● **Task requirements**: Write out the material word for word, starting at the line that contains "How do I perform: Run" and ending with the final line of the material.
###
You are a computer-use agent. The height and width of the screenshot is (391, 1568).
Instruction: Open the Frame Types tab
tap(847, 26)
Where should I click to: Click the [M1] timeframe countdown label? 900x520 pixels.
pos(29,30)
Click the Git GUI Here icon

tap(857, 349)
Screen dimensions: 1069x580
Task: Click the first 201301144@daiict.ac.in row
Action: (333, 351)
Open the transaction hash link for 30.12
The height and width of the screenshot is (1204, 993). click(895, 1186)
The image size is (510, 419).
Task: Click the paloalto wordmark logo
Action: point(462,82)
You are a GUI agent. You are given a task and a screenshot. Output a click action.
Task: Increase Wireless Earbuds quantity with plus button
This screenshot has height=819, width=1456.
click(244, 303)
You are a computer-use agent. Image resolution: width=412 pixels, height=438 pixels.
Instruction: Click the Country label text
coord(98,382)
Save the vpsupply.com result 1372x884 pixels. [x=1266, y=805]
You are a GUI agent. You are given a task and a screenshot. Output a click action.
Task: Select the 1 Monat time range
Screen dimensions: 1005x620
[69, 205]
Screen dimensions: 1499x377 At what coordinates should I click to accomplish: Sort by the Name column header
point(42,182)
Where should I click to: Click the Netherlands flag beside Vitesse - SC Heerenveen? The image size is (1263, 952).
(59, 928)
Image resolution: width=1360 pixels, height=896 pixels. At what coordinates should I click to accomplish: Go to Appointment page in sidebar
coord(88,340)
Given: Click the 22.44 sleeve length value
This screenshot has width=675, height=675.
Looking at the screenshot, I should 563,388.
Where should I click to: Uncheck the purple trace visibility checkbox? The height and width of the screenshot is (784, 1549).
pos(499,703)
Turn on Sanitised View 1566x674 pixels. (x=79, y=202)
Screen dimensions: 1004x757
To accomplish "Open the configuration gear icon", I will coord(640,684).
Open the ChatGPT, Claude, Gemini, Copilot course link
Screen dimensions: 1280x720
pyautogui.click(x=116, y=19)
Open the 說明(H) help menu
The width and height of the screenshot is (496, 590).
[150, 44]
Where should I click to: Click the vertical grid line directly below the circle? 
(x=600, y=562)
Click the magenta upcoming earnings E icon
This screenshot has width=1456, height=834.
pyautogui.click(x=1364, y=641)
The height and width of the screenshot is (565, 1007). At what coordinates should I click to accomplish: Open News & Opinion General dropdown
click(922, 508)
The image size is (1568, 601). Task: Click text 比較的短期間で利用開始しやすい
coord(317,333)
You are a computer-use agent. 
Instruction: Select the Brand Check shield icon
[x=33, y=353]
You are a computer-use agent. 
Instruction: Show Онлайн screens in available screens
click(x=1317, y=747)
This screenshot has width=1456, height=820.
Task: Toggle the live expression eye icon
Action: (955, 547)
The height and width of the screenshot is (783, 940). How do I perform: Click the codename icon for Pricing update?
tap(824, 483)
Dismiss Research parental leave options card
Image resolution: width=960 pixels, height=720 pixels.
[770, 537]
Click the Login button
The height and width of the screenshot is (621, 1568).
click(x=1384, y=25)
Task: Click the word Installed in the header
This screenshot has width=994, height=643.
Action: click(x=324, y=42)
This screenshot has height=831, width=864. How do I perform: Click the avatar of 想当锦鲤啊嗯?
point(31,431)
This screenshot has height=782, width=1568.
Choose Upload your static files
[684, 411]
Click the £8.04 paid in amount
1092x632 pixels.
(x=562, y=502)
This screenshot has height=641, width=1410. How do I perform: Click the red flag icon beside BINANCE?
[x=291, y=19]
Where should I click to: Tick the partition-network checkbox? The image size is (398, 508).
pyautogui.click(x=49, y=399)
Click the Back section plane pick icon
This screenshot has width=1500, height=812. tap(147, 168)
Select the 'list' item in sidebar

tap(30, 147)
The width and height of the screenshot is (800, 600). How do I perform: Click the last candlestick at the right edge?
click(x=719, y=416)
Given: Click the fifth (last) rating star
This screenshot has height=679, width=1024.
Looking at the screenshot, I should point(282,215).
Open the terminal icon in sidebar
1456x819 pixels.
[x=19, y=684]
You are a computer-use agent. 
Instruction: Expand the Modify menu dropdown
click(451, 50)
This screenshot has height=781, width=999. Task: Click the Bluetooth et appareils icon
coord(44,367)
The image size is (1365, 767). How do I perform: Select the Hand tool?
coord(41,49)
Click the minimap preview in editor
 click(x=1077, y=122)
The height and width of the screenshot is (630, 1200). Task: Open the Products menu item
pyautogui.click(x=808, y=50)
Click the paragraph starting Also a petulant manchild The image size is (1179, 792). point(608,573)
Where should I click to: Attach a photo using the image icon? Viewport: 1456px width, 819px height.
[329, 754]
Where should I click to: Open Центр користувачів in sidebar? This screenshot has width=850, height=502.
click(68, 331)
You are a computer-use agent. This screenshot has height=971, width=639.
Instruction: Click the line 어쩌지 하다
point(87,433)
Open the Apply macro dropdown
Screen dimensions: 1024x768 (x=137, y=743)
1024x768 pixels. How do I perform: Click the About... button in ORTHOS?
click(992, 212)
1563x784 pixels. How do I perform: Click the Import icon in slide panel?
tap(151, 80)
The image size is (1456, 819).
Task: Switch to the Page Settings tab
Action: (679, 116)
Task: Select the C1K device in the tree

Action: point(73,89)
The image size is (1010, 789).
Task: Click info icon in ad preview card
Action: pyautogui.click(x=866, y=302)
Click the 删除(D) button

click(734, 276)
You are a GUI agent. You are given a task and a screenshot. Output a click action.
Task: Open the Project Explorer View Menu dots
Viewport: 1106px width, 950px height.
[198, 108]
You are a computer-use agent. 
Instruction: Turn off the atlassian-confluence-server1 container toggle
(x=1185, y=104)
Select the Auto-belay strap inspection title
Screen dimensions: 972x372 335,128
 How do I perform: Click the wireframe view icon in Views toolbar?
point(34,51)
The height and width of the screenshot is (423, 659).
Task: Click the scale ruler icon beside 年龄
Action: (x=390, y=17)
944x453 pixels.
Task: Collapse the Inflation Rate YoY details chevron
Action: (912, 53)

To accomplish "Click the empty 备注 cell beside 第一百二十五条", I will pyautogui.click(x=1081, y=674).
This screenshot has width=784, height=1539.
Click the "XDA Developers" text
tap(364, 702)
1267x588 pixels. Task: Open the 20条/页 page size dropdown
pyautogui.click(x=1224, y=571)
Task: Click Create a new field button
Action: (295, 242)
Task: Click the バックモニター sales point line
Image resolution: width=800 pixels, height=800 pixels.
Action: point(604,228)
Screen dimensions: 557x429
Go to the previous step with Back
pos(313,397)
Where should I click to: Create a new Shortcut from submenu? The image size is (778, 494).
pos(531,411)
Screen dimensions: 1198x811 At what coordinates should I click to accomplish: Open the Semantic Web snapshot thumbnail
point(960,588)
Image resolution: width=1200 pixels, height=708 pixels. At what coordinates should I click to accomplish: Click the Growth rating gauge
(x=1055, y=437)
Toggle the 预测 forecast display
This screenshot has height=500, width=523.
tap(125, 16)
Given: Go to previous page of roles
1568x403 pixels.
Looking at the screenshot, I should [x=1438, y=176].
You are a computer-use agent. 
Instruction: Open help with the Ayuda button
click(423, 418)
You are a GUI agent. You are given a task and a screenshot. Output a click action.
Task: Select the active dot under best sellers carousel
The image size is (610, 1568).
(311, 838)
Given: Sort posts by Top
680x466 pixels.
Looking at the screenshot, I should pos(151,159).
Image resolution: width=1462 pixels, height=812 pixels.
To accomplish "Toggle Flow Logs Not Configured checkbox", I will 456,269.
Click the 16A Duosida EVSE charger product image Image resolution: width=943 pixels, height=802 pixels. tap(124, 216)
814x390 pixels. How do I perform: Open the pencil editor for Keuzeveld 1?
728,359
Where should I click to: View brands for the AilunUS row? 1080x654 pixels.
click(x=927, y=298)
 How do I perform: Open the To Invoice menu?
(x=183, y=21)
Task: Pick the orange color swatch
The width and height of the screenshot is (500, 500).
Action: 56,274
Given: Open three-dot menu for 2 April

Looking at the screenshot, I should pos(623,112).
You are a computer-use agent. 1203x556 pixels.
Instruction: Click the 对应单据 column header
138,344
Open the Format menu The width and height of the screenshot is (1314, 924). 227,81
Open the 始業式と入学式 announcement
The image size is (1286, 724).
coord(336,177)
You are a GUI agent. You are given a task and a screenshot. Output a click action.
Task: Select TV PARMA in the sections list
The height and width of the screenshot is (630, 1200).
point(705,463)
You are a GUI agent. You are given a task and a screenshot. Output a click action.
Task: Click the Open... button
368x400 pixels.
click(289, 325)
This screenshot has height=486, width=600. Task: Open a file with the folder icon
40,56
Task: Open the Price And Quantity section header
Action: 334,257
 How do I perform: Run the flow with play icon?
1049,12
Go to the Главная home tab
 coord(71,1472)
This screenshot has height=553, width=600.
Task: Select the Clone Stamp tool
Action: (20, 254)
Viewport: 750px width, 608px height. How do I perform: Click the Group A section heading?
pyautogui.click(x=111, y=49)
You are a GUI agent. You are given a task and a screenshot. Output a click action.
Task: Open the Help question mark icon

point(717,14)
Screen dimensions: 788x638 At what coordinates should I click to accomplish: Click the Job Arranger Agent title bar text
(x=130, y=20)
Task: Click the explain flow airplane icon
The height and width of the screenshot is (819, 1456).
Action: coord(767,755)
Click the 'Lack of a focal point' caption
###
● **Result for this task**:
 How do I perform: Run the flow with play icon?
1049,12
Go to the Главная home tab
 coord(71,1472)
This screenshot has height=553, width=600.
Task: Select the Clone Stamp tool
Action: (20, 254)
Viewport: 750px width, 608px height. How do I perform: Click the Group A section heading?
pyautogui.click(x=111, y=49)
You are a GUI agent. You are given a task and a screenshot. Output a click action.
Task: Open the Help question mark icon

point(717,14)
Screen dimensions: 788x638 At what coordinates should I click to accomplish: Click the Job Arranger Agent title bar text
(x=130, y=20)
Task: Click the explain flow airplane icon
The height and width of the screenshot is (819, 1456).
Action: coord(767,755)
Click the 'Lack of a focal point' caption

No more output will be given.